Em 2024, escolas públicas de todo o Brasil registram altas taxas de evasão, falta de vagas e infraestrutura tecnológica insuficiente. O empresário do setor educacional Jailson Ferreira da Silva afirma que a inserção de robôs humanoides e kits de robótica nas salas de aula poderia contribuir para a melhoria desses indicadores.
Os robôs humanoides são máquinas programáveis capazes de falar, movimentar‑se e responder a perguntas; os kits de robótica permitem que estudantes montem e programem dispositivos mecânicos. Segundo Ferreira da Silva, essas ferramentas despertam curiosidade, facilitam a prática de conceitos de ciência, tecnologia, engenharia e matemática e podem ser configuradas para atender às necessidades de alunos com deficiência.

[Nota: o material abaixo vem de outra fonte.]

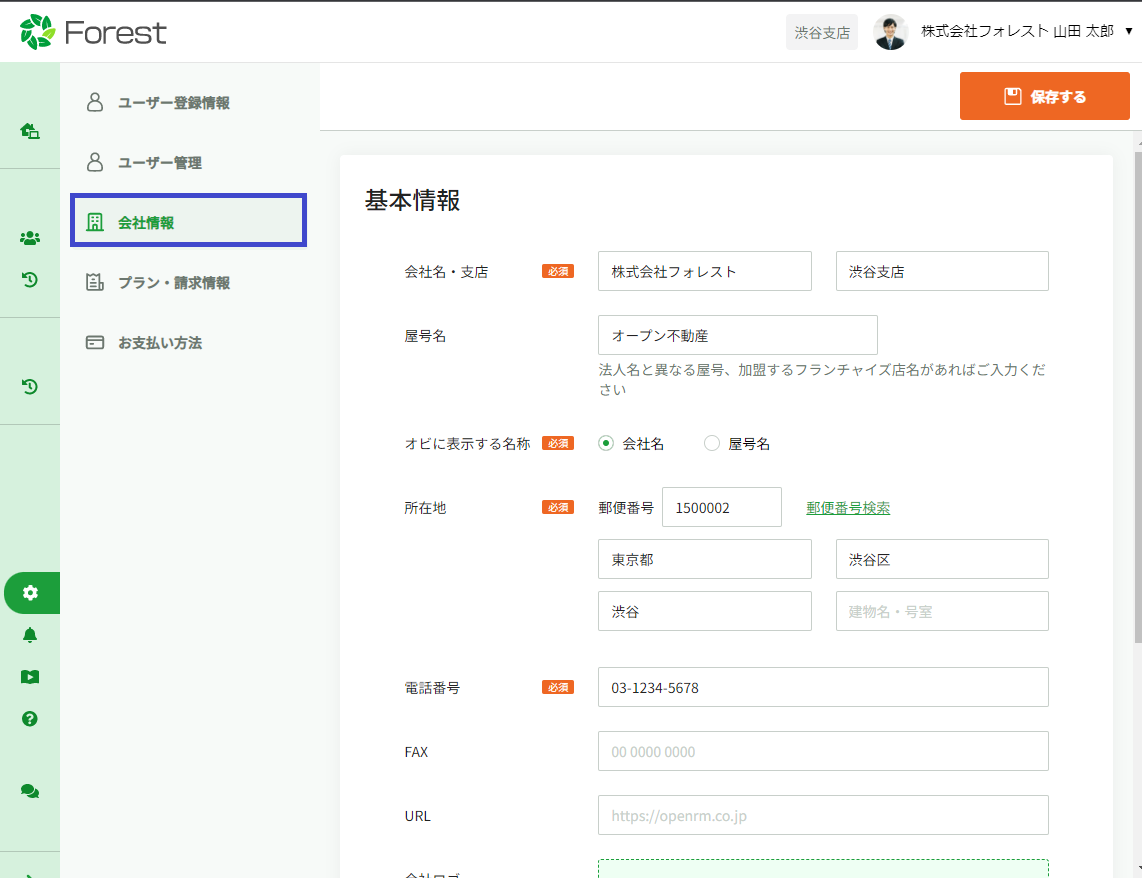Viewport: 1142px width, 878px height.
Task: Open ユーザー登録情報 menu item
Action: 174,103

Entre os benefícios apontados, destaca‑se o estímulo ao raciocínio lógico, pois a interação com robôs exige a solução de problemas estruturados. A inclusão também pode ser ampliada, já que os sistemas podem ser adaptados para diferentes perfis de aprendizagem. A personalização do ritmo de ensino e o aumento do engajamento são citados como fatores que podem reduzir a evasão escolar.
O empresário compara a situação brasileira com a da China, onde o governo investe em laboratórios de robótica, formação de professores e na presença de humanoides em salas de aula. Ele relata que, nesse contexto, os estudantes chineses apresentam desempenho superior em avaliações internacionais de ciência e matemática.
No Brasil, a maioria das escolas públicas ainda carece de computadores e acesso à internet, dificultando a implementação de projetos de robótica educacional. A ausência de políticas públicas específicas para a tecnologia educacional aumenta a distância em relação a países que já adotam essas soluções.
Para mudar esse cenário, Ferreira da Silva propõe quatro linhas de ação: (i) destinar recursos para a aquisição de kits de robótica e robôs humanoides; (ii) promover a formação continuada de docentes em metodologias digitais; (iii) estabelecer parcerias entre escolas, universidades e empresas do setor tecnológico; e (iv) criar projetos‑piloto em escolas selecionadas antes de ampliar a iniciativa nacionalmente.
A adoção dessas medidas dependerá de decisões governamentais e do engajamento da iniciativa privada, conforme enfatizado pelo entrevistado. O objetivo central é garantir que estudantes da rede pública tenham acesso a recursos que os preparem para as demandas do século XXI.